The attempts at sympathy for those who were struck also ring hollow. These are people who did not care if the drugs they were running ruined lives; they did not care if thousands of people got addicted, or overdosed, on the drugs they were pushing. European leaders should wipe away their crocodile tears.

And they are indeed crocodile tears, because Europe has participated in plenty of dodgy operations in living memory. Just a few years ago, mysterious entities blew up the Nord Stream pipeline, a blatantly illegal act under any definition of international law (hard to argue that it falls under self-defence, and the UN certainly approved no mission there). There’s still no certainty over who did it; Kallas herself merely said that Europeans “need proof” of what happened, and has failed to comment much since, even though Poland is currently harbouring a suspect. 

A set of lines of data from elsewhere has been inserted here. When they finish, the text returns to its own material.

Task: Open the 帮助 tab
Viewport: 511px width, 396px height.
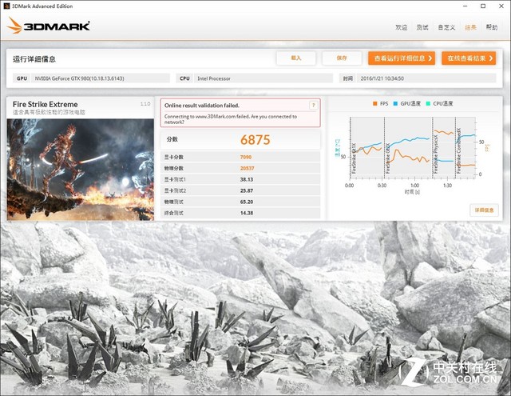Action: [x=491, y=27]

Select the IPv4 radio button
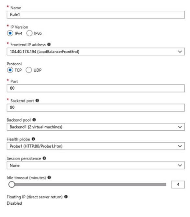tap(10, 33)
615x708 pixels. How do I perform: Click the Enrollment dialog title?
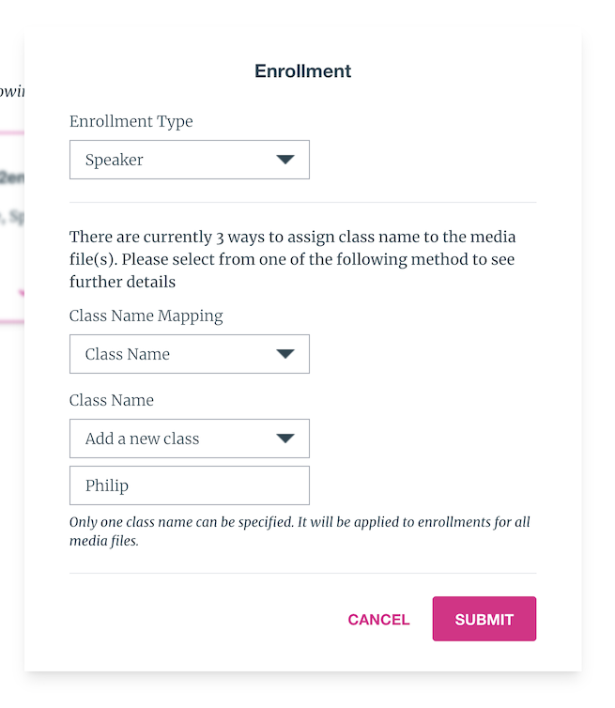click(302, 70)
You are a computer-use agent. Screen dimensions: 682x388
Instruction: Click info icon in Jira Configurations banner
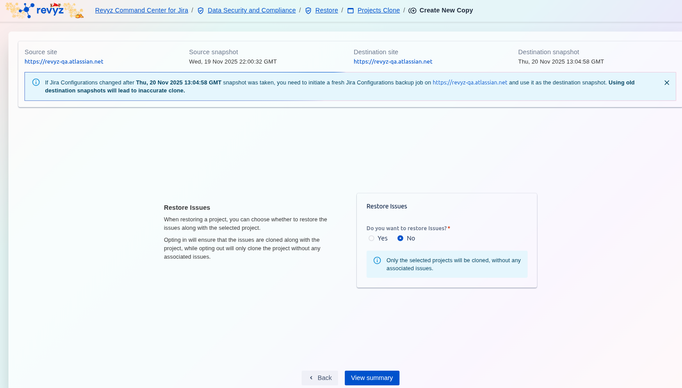coord(36,82)
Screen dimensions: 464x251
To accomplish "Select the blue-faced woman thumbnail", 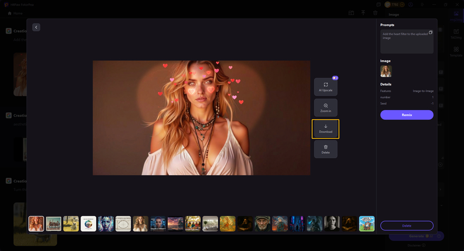I will tap(106, 224).

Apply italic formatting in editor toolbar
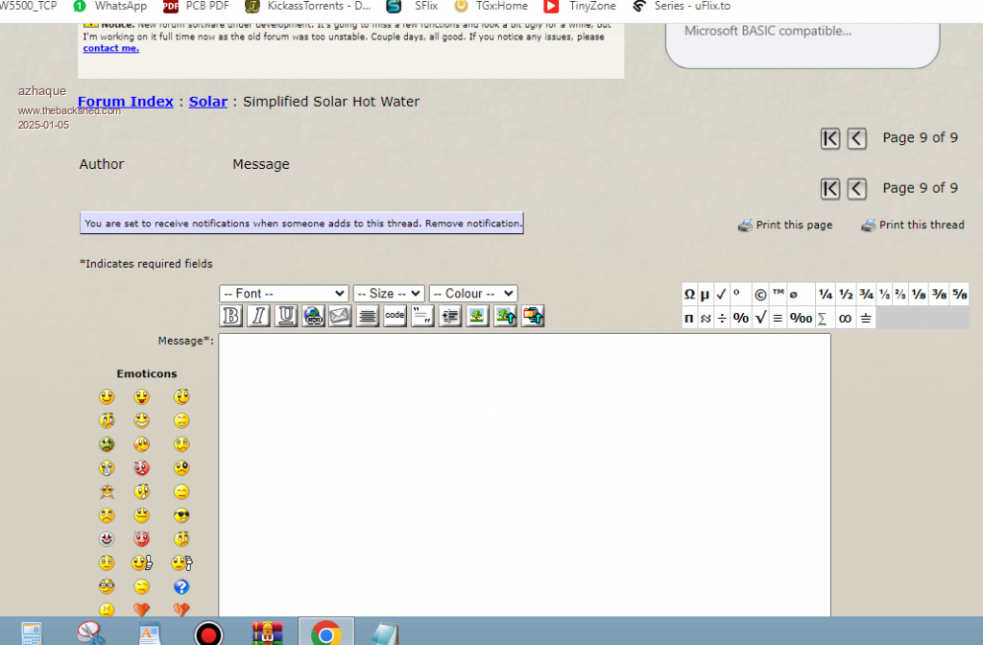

And of course, there have been plenty of illicit French and British activities throughout Africa through decades. To the degree that they have slowed, it’s not out of some newfound good-heartedness: It’s because they can’t.

This goes hand-in-hand with the myth, propagated by European establishmentarians, that Europe stopped fighting wars after World War II, reborn by the horror. The UK and France fought plenty of wars afterward. France fought hard to keep its colony of Algeria. France and the UK sought to effectively re-colonise Egypt a full ten years after the war ended. But Europe stopped fighting those wars because…they kept losing. France failed to keep Algeria, and the UK and France were definitively usurped as top dogs of the West by America after Suez. 

Sure, there were plenty of other operations here and there — Belgium likely had Patrice Lumumba killed in the early 60s, for example, and Britain wasn’t only active in Africa in James Bond films – but by and large, they slowed because Europe simply shrank its world. Though first miffed, they became content with America cleaning up their messes for them (even when Europe blew up Libya in 2011, America was still “leading from behind”), and have now learned weakness.

In essence, the idea of actually stopping drug runners by blowing them up – instead of failing to do so or, at best, arresting them and engaging in years of trials – is horrific to European establishmentarians in the same way exercise seems horrific to an obese man: It’s something they haven’t really engaged in for years, and the thought terrifies them.